De verdad, que esta vez, después de tantos años le pareció que el zumbido de las moscas se había ido para siempre.

-Si, me acuerdo. De las moscas y de tus quince-dijo Elena- pasaron más de tres años y tantos para que volvieras a hablarme. Al principio no me di cuenta por qué no me besaste y me dejaste ir. Cuando lo entendí, era tarde. Pero yo no corrí por las moscas, sino para que me protegieras. Eras tan alto. Se te veía tan alto.

Bailaron durante el resto de la noche. Casi no hablaban, susurraban. Había papel picado sobre su pelo, y ninguna cinta violeta sostenía su cabello y los claritos habían reemplazado la   colita de caballo.

Elena que estaba con su familia a cierta hora se retiró del baile.

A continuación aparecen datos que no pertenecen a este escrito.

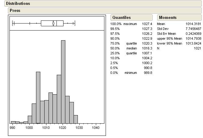Click the minimum quantile value 989.8

tap(148, 73)
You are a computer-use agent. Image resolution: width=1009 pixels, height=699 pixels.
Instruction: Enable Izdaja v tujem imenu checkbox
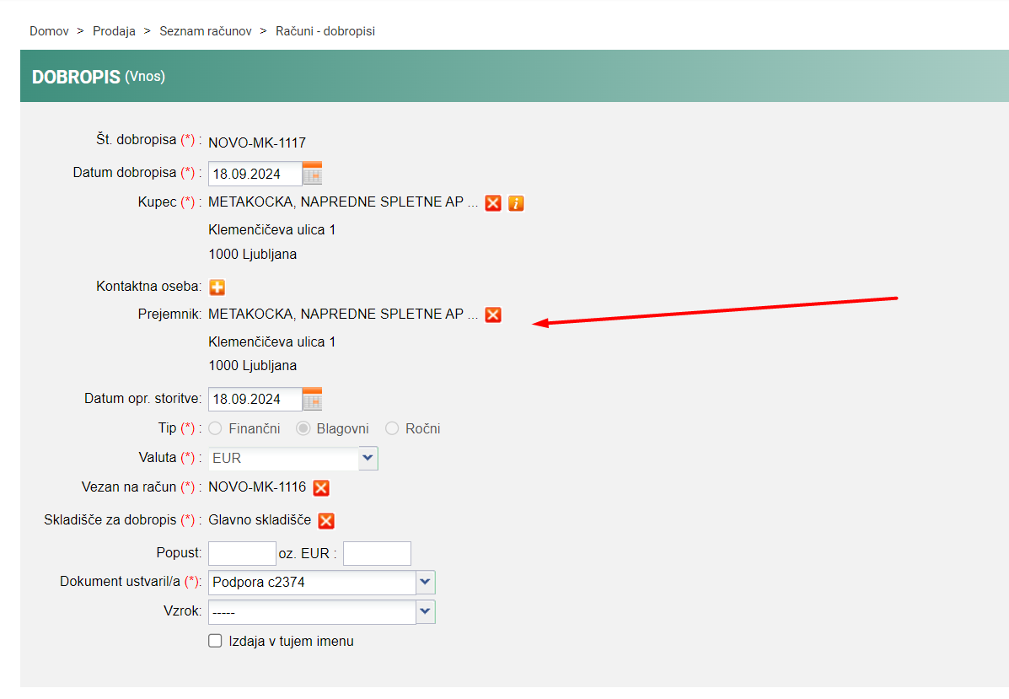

Después que Elena se fue, se sentó en una mesa y comenzó a tomar hasta que se quedó dormido. Un amigo lo despertó cuando amanecía y lo acompañó hasta su casa. Entonces todavía tarareaba Moritat, porque pensaba volver a verla.

La noche siguiente Elena no volvió. Y así pasó ese carnaval tejano.

Volvió al club ya sin el paisaje del Oeste. Volvió a emborracharse y pensó en colgarse del aro de básquet con la soga de Rodeo.

Transcurrió un año más triste que los anteriores.

Cuando en el cielo del club aparecieron las primeras bombitas de color, y labios rojos pintados empezó a esperar el paisaje de ese año. Por los dibujos que insinuaban templos y pagodas sospechó un carnaval oriental. Se sintió desnudo con ropa de básquet ante esas figuras voluminosas cubiertas de finas sedas   que empezaban a surgir de las sombras. Valerosos samurais agitando espadas en el aire. Era un paisaje japonés.

 

En la soledad del vestuario se escuchó decir: “No, eso si que no”. Y lo repitió mientras regresaba a su casa. Y agregaba: “Nunca me vestiré de japonés”. Aunque las moscas vuelvan a volar sobre mi cabeza.

Pasó las dos primeras noches rodeado de las moscas que volvieron sin saber de dónde. Mientras repetía. “No, eso si que no”. Sin embargo, la última noche no pudo dejar de ir al baile. Uno de sus amigos le prestó su disfraz de campesino japonés. La secreta esperanza de verla compensaba su humillación.  Cuando entró al club, tocaban Moritat. La buscó con la   mirada, pero no estaba. Creyendo confortarlo sus amigos le dijeron: “Hasta anoche, te estuvo esperando”.

Empezó a caminar hacia a la salida. Sus pasos eran silenciosos como los de un sacerdote oriental. Casi al llegar a la puerta pudo oír que un chico le decía a una mujer, que parecía ser su madre: “Nunca vi un japonés tan alto”.

 

Luis Gusmán es ensayista y narrador. Entre sus libros, El frasquito, La rueda de Virgilio, Villa y Epitafios. Codirige la revista Conjetural.